» BRIEF
Restate word for word the line containing "1143x386 pixels." and all remaining lines of the entries below.

Top of INFORMATION SHOWN

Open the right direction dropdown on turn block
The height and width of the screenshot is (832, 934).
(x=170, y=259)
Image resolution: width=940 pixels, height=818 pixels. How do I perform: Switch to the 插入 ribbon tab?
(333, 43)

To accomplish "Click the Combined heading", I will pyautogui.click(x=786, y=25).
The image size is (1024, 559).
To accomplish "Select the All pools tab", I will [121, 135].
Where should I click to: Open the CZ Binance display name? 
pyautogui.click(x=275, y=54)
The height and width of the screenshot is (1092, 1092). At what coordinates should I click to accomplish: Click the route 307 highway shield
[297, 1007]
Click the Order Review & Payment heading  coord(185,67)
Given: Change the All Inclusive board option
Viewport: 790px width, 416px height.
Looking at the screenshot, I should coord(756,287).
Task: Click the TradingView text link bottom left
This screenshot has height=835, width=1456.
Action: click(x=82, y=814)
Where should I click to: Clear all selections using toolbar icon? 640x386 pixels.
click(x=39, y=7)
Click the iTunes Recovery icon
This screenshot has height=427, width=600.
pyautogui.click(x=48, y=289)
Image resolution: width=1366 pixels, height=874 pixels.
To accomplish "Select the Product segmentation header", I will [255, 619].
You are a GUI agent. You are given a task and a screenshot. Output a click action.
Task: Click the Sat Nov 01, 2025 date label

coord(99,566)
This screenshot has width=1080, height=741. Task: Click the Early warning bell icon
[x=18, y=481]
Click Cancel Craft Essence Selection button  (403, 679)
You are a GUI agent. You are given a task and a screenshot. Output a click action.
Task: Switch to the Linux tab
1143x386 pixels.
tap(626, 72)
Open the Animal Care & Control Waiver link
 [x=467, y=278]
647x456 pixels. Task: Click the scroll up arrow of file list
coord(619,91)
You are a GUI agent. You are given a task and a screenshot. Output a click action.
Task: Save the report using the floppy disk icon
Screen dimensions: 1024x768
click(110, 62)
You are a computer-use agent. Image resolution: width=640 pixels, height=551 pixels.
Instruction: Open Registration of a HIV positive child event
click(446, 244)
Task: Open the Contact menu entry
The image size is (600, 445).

Bottom of INFORMATION SHOWN

» THE COMPLETED TASK
1143x386 pixels.
tap(626, 72)
Open the Animal Care & Control Waiver link
 [x=467, y=278]
647x456 pixels. Task: Click the scroll up arrow of file list
coord(619,91)
You are a GUI agent. You are given a task and a screenshot. Output a click action.
Task: Save the report using the floppy disk icon
Screen dimensions: 1024x768
click(110, 62)
You are a computer-use agent. Image resolution: width=640 pixels, height=551 pixels.
Instruction: Open Registration of a HIV positive child event
click(446, 244)
Task: Open the Contact menu entry
The image size is (600, 445).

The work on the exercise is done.